··· MATERIAL TO PROCESS
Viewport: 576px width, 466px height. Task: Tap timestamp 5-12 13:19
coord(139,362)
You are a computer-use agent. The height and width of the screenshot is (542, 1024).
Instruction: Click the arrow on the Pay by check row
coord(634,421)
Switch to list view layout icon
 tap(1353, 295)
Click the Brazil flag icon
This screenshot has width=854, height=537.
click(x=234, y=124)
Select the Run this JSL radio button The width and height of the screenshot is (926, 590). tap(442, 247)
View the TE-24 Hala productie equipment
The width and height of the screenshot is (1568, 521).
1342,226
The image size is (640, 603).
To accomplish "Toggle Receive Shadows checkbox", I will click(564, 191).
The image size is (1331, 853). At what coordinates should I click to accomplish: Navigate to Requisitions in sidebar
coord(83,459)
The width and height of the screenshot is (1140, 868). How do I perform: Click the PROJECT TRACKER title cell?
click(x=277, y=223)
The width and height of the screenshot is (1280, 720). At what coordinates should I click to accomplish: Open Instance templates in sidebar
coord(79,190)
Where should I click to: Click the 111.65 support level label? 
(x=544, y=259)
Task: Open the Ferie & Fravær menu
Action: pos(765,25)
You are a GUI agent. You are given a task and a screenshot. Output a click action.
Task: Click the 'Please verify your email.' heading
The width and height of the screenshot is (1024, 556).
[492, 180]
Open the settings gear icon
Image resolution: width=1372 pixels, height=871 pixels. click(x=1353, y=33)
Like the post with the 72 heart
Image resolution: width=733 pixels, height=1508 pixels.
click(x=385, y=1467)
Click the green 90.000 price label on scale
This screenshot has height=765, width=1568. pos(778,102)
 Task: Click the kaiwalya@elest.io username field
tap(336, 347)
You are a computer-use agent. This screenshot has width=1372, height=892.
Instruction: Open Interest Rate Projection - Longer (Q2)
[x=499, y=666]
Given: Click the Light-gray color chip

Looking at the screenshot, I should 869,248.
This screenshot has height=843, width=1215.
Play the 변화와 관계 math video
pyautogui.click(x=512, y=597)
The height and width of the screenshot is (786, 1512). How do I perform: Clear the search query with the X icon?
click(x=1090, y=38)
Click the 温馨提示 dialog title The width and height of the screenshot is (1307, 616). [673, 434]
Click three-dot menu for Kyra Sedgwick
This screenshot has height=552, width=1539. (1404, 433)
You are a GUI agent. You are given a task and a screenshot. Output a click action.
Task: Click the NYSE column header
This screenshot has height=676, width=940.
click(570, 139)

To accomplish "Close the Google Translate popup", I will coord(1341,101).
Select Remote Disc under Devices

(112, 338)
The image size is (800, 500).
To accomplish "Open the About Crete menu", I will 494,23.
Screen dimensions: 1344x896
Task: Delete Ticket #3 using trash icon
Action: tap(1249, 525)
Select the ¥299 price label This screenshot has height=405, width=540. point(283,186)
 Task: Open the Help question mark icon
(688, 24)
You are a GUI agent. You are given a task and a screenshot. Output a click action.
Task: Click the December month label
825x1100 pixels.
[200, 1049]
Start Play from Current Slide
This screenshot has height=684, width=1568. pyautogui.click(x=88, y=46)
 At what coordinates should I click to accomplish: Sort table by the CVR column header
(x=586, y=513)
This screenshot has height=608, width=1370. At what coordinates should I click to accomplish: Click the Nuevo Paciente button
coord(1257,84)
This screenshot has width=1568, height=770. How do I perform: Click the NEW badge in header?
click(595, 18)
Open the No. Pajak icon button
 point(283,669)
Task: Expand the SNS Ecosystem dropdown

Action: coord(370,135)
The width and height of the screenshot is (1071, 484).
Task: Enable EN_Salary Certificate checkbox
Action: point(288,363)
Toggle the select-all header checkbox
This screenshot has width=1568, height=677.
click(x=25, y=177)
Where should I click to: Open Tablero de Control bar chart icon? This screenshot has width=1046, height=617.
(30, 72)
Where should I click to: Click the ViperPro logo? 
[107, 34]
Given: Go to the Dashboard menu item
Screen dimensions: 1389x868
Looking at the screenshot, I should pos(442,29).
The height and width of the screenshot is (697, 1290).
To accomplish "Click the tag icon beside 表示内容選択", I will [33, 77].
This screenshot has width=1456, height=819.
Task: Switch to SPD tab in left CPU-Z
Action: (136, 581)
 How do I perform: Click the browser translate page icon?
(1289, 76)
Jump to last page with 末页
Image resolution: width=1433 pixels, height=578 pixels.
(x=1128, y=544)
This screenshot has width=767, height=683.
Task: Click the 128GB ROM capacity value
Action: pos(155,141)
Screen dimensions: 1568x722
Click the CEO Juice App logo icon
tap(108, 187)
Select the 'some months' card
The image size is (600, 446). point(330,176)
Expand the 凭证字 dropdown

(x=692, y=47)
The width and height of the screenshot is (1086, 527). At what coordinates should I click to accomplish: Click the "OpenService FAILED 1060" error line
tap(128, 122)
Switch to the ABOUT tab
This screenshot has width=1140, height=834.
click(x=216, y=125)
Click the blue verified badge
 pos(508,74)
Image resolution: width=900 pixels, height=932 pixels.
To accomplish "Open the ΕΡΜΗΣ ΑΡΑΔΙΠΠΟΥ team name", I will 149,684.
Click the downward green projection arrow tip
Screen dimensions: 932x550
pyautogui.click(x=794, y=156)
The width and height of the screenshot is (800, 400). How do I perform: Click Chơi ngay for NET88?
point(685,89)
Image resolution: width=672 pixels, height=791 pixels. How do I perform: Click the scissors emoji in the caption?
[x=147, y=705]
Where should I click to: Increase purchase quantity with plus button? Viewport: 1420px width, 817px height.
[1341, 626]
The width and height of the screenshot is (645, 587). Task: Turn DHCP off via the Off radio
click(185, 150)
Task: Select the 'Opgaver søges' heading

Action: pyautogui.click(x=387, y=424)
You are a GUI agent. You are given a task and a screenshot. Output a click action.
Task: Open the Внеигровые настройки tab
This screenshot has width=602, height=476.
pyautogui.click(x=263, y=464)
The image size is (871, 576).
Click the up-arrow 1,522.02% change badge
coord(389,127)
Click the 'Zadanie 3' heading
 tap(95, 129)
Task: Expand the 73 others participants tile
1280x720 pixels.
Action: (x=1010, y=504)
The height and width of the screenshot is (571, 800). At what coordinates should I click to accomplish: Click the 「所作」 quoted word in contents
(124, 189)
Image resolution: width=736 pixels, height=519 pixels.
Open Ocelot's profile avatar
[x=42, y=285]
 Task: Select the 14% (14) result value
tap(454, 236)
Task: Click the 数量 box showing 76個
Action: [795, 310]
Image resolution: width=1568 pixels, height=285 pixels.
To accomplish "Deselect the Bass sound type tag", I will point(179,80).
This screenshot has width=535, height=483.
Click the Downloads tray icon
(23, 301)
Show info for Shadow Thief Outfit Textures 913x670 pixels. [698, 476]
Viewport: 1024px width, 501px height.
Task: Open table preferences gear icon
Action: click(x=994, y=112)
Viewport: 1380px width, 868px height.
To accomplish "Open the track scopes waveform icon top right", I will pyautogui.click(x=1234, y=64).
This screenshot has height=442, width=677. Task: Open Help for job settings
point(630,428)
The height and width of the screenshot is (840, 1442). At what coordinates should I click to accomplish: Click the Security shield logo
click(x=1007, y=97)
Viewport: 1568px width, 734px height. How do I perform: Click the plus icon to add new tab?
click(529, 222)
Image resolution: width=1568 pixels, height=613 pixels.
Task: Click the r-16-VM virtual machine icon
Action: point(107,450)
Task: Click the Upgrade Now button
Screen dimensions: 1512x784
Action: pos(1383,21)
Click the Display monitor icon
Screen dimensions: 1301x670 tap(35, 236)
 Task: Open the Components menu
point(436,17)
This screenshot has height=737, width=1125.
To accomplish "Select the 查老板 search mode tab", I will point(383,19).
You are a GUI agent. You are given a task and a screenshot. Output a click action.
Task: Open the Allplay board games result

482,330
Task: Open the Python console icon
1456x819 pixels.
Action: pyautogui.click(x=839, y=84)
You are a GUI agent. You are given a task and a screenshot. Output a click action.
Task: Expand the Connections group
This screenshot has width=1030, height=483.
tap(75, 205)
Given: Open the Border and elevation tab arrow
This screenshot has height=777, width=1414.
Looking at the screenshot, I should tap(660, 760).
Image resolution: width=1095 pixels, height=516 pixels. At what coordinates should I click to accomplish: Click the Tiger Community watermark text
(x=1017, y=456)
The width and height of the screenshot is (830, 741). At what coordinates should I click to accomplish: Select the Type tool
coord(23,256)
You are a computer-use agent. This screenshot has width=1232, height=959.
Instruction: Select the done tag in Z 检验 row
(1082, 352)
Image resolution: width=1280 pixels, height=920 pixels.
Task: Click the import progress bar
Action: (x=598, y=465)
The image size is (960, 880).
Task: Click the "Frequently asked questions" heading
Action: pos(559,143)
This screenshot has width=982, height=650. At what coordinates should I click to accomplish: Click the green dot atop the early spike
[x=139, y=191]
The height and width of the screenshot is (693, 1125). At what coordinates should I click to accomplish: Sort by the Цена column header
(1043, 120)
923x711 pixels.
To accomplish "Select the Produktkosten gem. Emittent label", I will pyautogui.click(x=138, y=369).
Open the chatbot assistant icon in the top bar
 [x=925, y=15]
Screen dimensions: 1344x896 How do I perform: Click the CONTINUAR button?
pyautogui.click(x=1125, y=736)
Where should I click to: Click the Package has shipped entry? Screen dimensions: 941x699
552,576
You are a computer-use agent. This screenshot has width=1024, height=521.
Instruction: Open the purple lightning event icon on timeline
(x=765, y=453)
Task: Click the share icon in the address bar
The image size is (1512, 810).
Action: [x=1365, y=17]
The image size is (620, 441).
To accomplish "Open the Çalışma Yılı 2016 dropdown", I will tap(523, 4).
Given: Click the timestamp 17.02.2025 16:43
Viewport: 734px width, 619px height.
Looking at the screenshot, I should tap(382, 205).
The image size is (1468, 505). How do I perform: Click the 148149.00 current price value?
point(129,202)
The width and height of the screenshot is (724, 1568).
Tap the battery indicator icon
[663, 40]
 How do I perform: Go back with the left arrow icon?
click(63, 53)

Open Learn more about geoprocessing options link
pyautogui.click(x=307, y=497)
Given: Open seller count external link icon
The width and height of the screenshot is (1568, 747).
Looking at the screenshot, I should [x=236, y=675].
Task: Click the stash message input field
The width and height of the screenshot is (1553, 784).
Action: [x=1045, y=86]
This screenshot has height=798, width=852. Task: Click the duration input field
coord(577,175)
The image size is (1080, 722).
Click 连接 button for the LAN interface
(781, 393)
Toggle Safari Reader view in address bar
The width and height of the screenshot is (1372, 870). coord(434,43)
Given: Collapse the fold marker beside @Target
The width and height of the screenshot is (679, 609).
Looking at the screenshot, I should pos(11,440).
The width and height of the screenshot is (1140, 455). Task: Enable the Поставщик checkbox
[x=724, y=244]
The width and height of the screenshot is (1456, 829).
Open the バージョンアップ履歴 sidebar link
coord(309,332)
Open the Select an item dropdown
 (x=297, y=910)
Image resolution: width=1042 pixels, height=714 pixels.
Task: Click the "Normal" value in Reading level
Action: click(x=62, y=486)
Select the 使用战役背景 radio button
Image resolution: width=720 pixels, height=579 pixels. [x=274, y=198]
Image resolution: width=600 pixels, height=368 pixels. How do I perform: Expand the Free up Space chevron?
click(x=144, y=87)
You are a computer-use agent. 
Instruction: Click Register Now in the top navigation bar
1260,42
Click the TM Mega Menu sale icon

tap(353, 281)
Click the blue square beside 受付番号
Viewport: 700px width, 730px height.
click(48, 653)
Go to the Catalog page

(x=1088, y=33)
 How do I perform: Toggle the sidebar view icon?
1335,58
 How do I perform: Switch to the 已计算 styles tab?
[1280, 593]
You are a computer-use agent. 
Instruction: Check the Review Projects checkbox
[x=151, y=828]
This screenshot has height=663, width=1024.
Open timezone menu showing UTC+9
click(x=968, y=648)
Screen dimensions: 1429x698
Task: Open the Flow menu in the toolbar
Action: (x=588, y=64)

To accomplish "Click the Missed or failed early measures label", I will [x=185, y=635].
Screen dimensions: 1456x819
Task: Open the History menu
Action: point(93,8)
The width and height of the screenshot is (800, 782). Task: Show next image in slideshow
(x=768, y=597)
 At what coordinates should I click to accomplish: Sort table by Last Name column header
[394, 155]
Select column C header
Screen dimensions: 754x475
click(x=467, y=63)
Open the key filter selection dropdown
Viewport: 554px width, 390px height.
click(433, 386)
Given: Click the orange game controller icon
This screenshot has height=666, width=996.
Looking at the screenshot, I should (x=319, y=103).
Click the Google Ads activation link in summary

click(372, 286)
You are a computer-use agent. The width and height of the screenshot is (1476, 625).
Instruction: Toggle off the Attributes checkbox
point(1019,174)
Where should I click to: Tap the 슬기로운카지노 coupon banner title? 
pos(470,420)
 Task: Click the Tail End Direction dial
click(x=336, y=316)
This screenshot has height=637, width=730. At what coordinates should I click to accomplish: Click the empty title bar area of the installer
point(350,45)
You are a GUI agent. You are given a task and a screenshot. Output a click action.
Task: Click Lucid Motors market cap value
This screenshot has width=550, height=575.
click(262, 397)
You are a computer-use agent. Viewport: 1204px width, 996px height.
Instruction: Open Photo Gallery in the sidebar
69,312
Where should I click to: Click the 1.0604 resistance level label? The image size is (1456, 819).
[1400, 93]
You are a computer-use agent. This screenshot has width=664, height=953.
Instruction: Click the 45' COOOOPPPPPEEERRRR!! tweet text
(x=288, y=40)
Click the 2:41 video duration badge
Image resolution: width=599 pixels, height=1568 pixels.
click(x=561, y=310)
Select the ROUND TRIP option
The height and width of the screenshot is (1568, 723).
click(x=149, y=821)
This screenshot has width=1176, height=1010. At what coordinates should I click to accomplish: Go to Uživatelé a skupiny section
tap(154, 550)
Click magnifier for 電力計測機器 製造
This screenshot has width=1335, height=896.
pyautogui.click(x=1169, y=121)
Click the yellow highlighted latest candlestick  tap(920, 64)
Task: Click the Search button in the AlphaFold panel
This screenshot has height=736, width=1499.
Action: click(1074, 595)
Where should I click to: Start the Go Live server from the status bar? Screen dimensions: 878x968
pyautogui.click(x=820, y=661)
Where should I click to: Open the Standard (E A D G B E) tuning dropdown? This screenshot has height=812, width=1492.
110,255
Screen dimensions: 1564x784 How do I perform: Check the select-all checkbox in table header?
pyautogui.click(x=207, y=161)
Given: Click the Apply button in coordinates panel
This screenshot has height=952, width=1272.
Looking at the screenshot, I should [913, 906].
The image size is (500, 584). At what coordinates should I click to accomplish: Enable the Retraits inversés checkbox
······
Reproduce the entries from the start down through the line containing "click(x=277, y=223)", with "Brazil" replaced by "Argentina" and every other character left unchanged.

**OUTPUT OF THE TASK:**
Viewport: 576px width, 466px height. Task: Tap timestamp 5-12 13:19
coord(139,362)
You are a computer-use agent. The height and width of the screenshot is (542, 1024).
Instruction: Click the arrow on the Pay by check row
coord(634,421)
Switch to list view layout icon
 tap(1353, 295)
Click the Argentina flag icon
This screenshot has width=854, height=537.
click(x=234, y=124)
Select the Run this JSL radio button The width and height of the screenshot is (926, 590). tap(442, 247)
View the TE-24 Hala productie equipment
The width and height of the screenshot is (1568, 521).
1342,226
The image size is (640, 603).
To accomplish "Toggle Receive Shadows checkbox", I will click(564, 191).
The image size is (1331, 853). At what coordinates should I click to accomplish: Navigate to Requisitions in sidebar
coord(83,459)
The width and height of the screenshot is (1140, 868). How do I perform: Click the PROJECT TRACKER title cell?
click(x=277, y=223)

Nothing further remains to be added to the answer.